Photo by John Schreiber.

An immigrant-rights organization, with the backing of two other groups, filed a federal lawsuit Wednesday accusing Customs and Border Protection of “systematically” blocking people seeking asylum in the United States from entering the country at various points of entry, including two in San Diego.

Attorneys for Al Otro Lado Inc. contend the violations have been occurring since at least 2016, with asylum seekers being denied entry, coerced into signing documents giving up their asylum claims and being “forcefully” removed from border-crossing points of entry.

A spokesman for CBP said the agency does not comment on pending litigation.

CBP officials “have systematically violated U.S. law and binding international human rights law by refusing to allow individuals, … who present themselves at (points of entry) along the U.S.-Mexico border and assert their intention to apply for asylum or a fear of returning to their home countries, to seek protection in the United States,” according to the proposed class-action lawsuit filed in federal court in Los Angeles.

The American Immigration Council and Center for Constitutional Rights are also taking part in the legal action.

The suit accuses CBP of using tactics “including misrepresentations, threats and intimidation, verbal abuse and physical force and coercion” to deny asylum seekers access to the asylum process.

“CBP officials have, for example, misinformed asylum seekers that they could not apply for asylum because `Donald Trump just signed new laws saying there is no asylum for anyone,’ coerced asylum seekers into signing forms abandoning their asylum claims by threatening to take their children away, threatened to deport asylum seekers back to their home countries, where they face persecution, if they persisted in their attempts to seek asylum and even forcefully removed asylum seekers from (points of entry),” according to the lawsuit.

The suit contends violations have occurred at various border crossings, including San Ysidro and Otay Mesa in San Diego; Tecate; Calexico; Nogales, Arizona; and four in Texas — Eagle Pass, El Paso, Laredo and Hidalgo.

Six asylum seekers are named as plaintiffs in the suit.

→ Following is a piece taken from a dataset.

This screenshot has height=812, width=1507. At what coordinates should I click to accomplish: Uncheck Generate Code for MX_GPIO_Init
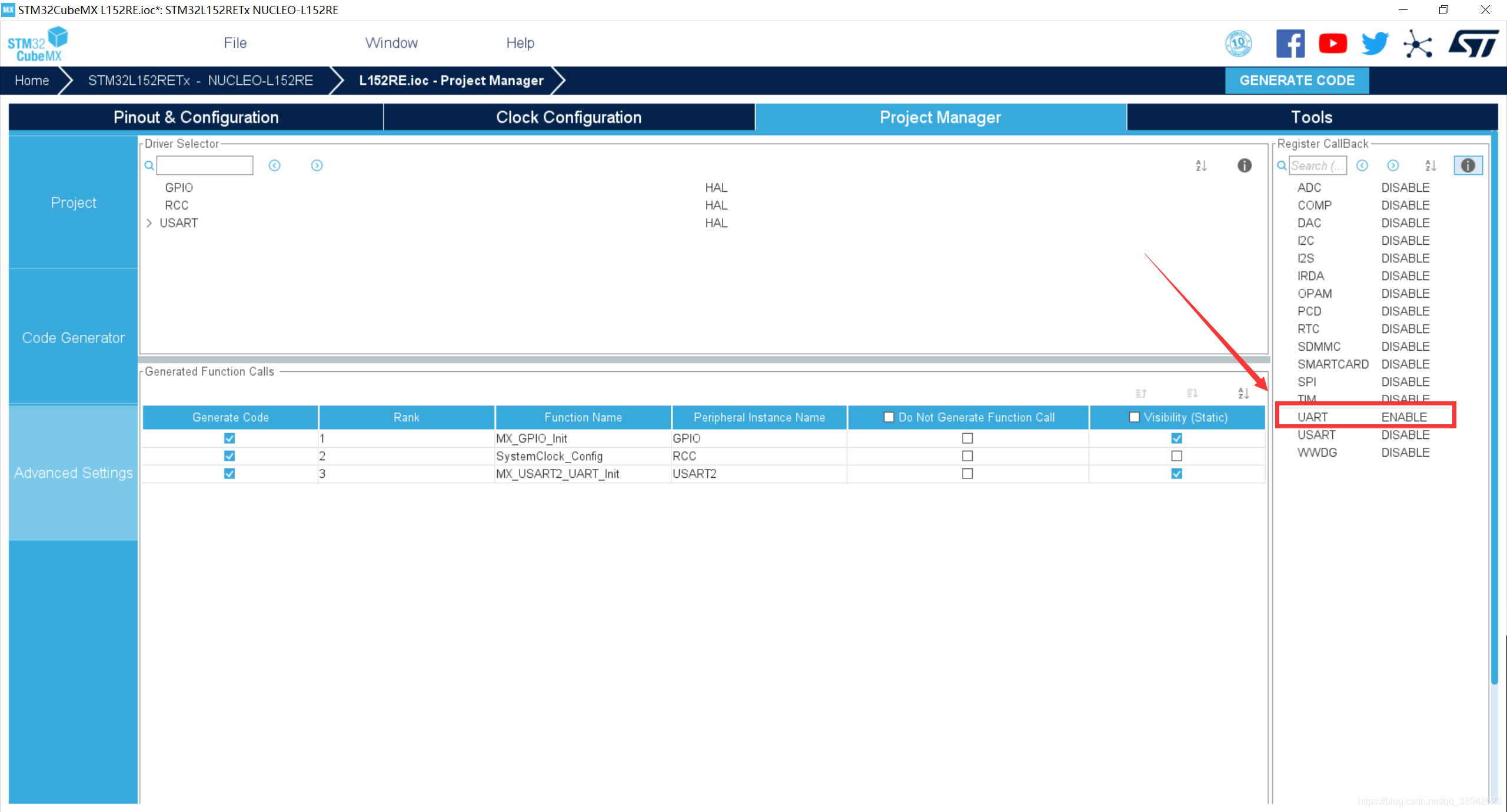[229, 438]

One of them, identified as Abigail Doe, was targeted along with her family and threatened with “death or severe harm” by a Mexican drug cartel, prompting her to travel with her children to the San Ysidro border crossing, the suit states. Once there, CBP officials “coerced” her into “signing a form withdrawing her application for admission to the United States.”

“As a result of defendants’ conduct, A.D. and her children were unable to access the asylum process and were forced to return to Tijuana, where they remain in fear for their lives,” according to the suit.